Zweck der Hilfspersonenhaftung
  • Die Arbeitsteilung bei der Erfüllung einer Schuld steigert die Effizienz.
  • Der Schuldner einer Leistung soll aber nicht nur den Gewinn, sondern auch die Risiken der Arbeitsteilung tragen.
  • Diesem Zweck dient Art. 101 OR, welcher Art. 97 OR bei arbeitsteiliger Leistungserbringung ergänzt.
  • Abgrenzung der Risikosphären zwischen Schuldner und Gläubiger.
  • Hilfspersonenhaftung als Zurechnungsregel: Sie macht die Organisation des Leistungserbringers für den Gläubiger zur "black box".
Beispiel

Der langjährige Werkstattchef ist beim Montieren eines Rades unaufmerksam und überzieht die Radmutter.

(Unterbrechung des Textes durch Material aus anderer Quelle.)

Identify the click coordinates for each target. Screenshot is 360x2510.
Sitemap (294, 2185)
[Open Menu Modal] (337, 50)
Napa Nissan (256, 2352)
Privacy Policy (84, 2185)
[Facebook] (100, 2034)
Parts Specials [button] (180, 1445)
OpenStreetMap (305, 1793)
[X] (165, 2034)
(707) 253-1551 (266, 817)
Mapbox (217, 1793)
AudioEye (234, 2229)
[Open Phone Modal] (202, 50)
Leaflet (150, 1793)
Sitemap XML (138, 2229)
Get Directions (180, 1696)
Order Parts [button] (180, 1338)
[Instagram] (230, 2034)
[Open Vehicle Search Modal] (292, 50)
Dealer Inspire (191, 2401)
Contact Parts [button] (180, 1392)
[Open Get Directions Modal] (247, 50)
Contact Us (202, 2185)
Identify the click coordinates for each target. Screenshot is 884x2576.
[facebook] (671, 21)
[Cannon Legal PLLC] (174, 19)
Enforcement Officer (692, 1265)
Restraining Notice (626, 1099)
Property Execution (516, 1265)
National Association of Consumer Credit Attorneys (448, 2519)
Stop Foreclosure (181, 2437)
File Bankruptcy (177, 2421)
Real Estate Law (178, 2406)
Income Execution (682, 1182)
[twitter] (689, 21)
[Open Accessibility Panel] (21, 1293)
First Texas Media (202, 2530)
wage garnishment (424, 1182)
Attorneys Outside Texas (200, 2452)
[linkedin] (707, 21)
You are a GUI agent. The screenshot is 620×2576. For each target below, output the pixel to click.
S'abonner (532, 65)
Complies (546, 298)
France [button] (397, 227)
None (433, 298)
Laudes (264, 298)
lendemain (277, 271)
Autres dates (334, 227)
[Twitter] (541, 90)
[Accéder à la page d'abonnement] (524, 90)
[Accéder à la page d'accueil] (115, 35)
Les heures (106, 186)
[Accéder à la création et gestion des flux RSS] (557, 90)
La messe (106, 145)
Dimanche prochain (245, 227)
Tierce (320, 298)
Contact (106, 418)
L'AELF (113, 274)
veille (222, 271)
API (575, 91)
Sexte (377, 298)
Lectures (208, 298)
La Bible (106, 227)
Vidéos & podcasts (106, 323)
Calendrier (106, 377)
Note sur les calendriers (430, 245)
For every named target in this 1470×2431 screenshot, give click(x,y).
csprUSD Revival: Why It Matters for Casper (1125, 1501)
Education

Diese bricht beim nächsten Schlag und es kommt zu einem Unfall.

Rechtsfolgen ohne eine Hilfspersonenhaftung:

  • Der Garageninhaber haftet zwar verschuldensunabhängig für die direkten Folgen (Art. 368 Abs. 2 OR). 
  • Keine Haftung würde hingegen aus Art. 97 ff. OR resultieren, da der Garageninhaber sich für den restlichen Schaden exkulpieren könnte, weil ihn persönlich kein Verschulden trifft.
Ausgangspunkt: arbeitsteilige Leistungserbringung

Seit der industriellen Revolution werden - anders als in agrarischen und ständisch-handwerklichen Gesellschaften - Produkte und Dienstleistungen nicht mehr durch den Vertragspartner alleine, sondern durch dessen Betrieb erbracht (arbeitsteilige Leistungserbringung).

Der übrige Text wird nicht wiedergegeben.